## [Exercise description]
Please find every line below that includes "computer" and report how many there are. Nothing else is needed.

## [Records provided]
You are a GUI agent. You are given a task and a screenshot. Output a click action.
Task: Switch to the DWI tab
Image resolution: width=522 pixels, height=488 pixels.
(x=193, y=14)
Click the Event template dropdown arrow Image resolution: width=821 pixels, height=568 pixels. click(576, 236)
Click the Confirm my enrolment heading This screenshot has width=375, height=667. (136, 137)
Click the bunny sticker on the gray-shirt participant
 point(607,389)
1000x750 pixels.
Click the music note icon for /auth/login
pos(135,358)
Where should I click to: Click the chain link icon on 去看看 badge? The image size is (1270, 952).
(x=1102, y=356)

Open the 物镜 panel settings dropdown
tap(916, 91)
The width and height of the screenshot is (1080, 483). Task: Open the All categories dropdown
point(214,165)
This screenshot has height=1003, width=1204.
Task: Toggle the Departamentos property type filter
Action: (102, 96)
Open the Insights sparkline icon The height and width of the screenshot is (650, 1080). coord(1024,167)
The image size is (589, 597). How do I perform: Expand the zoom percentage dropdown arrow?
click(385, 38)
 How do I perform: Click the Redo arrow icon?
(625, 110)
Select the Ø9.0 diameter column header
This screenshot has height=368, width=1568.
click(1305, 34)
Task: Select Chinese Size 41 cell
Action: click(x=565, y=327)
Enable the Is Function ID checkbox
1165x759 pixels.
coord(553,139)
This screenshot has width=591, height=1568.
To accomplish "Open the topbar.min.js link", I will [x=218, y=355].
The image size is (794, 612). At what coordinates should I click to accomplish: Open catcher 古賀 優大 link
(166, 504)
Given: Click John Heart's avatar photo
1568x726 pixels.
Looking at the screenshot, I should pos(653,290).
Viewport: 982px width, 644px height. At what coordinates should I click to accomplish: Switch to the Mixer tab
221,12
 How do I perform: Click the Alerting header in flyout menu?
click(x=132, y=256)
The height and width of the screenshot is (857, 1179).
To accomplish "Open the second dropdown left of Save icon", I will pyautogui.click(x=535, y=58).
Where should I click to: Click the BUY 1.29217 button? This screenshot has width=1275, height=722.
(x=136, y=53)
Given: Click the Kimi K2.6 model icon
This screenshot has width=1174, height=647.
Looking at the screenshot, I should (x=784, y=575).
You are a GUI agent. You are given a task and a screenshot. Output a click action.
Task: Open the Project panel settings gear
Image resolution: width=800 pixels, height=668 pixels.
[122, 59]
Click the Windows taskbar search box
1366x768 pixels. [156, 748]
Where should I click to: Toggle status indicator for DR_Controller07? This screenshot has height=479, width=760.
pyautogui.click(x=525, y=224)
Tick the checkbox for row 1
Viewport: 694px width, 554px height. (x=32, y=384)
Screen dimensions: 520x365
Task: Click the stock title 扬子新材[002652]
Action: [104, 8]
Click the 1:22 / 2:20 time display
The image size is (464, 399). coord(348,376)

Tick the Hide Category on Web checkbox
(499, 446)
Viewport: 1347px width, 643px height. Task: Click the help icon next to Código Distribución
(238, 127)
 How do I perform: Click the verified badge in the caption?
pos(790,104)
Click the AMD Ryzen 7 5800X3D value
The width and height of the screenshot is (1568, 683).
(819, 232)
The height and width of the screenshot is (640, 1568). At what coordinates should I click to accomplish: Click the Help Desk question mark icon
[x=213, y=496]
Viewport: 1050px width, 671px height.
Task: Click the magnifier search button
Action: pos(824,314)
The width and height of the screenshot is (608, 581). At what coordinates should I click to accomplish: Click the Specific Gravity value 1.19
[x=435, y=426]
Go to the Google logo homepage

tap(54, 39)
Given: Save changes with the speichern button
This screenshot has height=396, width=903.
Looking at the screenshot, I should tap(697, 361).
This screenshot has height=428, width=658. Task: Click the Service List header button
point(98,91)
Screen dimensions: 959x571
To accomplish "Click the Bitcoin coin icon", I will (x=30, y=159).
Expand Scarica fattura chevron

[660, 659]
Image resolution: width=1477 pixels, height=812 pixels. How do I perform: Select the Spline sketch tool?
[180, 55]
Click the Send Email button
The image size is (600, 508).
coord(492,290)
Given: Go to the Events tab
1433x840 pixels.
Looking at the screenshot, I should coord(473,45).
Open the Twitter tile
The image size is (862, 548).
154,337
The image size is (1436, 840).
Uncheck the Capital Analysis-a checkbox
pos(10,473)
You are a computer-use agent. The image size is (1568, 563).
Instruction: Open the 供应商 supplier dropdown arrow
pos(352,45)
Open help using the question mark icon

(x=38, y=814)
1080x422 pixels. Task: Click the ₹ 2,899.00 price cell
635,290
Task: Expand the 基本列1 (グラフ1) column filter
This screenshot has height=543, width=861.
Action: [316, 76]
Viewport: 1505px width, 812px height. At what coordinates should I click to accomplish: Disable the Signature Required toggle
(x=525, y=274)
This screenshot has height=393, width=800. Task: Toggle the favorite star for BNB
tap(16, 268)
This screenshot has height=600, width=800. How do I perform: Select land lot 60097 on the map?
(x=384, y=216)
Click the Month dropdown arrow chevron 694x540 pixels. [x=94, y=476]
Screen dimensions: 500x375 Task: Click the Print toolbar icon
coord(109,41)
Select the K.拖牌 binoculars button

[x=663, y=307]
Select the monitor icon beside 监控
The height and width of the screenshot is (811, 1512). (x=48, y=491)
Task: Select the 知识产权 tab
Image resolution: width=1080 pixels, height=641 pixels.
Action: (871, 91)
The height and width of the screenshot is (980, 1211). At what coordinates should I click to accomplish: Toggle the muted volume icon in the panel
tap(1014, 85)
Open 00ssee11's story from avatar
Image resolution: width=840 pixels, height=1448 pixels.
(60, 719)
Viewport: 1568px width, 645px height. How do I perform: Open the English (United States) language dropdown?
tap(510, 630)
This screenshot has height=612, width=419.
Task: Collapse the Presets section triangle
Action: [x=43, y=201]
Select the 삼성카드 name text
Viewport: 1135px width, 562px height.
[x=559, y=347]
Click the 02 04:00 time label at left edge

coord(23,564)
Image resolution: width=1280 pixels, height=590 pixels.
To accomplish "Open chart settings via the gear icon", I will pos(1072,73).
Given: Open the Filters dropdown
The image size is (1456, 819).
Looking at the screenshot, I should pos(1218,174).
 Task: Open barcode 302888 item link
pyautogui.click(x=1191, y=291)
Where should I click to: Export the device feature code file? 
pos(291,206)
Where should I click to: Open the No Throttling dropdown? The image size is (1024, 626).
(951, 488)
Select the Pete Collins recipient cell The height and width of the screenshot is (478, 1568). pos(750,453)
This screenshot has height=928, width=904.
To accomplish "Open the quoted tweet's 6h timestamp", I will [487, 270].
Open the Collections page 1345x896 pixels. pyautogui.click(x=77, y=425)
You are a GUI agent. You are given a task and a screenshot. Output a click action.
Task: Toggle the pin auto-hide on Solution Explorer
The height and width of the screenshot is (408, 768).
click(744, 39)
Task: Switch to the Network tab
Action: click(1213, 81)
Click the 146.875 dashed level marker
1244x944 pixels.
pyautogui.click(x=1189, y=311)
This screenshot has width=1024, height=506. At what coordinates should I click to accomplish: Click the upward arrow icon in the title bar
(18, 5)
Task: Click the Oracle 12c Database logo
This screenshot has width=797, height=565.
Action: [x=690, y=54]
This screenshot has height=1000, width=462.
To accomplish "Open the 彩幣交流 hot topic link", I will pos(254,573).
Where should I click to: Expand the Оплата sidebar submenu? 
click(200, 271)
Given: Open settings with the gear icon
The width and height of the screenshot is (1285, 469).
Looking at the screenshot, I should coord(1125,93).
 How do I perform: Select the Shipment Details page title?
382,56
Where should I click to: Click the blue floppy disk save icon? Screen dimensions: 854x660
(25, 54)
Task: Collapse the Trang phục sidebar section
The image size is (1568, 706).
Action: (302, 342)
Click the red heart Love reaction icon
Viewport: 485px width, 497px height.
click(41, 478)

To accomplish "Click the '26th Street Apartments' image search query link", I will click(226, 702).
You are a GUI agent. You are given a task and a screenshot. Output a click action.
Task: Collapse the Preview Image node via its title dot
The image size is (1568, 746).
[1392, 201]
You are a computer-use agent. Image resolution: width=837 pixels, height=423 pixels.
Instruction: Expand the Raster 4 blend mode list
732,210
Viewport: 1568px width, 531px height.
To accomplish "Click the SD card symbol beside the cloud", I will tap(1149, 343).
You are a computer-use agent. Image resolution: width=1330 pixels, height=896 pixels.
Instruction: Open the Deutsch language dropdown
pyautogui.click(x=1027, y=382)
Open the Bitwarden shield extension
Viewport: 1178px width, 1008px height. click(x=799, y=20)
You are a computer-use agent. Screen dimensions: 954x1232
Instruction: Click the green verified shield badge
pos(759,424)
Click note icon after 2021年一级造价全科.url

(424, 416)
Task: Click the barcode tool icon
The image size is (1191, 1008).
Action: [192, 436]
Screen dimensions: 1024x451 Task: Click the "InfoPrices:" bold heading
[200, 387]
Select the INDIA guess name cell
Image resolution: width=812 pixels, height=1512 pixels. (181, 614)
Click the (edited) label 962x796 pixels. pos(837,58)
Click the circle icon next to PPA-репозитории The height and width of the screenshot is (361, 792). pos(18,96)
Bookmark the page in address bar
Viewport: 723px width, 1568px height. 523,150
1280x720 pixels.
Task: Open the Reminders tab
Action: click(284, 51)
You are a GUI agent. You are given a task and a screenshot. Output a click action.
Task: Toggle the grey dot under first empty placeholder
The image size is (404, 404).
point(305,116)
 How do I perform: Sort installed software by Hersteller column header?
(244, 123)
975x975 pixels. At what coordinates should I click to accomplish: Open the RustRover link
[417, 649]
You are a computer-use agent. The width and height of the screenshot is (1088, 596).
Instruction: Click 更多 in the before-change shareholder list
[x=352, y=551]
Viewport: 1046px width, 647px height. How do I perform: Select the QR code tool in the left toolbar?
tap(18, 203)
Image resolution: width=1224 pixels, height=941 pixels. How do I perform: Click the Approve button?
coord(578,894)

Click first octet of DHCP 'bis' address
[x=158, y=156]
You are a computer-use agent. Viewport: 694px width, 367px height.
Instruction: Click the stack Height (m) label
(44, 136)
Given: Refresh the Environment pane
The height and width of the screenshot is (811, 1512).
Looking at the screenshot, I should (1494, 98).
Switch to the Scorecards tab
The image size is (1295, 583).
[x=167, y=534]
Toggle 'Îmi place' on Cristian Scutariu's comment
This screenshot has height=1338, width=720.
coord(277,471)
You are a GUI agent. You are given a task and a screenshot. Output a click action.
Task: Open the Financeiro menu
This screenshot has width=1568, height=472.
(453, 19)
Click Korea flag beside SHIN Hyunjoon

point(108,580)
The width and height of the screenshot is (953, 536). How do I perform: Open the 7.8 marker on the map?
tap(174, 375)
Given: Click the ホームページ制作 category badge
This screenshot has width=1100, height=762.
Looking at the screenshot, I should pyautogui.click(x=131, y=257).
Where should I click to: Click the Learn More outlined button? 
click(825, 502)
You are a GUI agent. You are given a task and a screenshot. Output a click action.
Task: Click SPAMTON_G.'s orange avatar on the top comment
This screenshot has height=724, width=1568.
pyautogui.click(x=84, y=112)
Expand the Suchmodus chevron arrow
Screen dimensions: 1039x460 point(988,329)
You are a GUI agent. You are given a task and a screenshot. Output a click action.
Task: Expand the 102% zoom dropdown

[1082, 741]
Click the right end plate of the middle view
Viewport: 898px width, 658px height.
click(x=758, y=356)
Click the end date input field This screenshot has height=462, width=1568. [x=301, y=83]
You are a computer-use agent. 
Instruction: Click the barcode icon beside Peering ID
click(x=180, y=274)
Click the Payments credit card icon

## [Your response]
7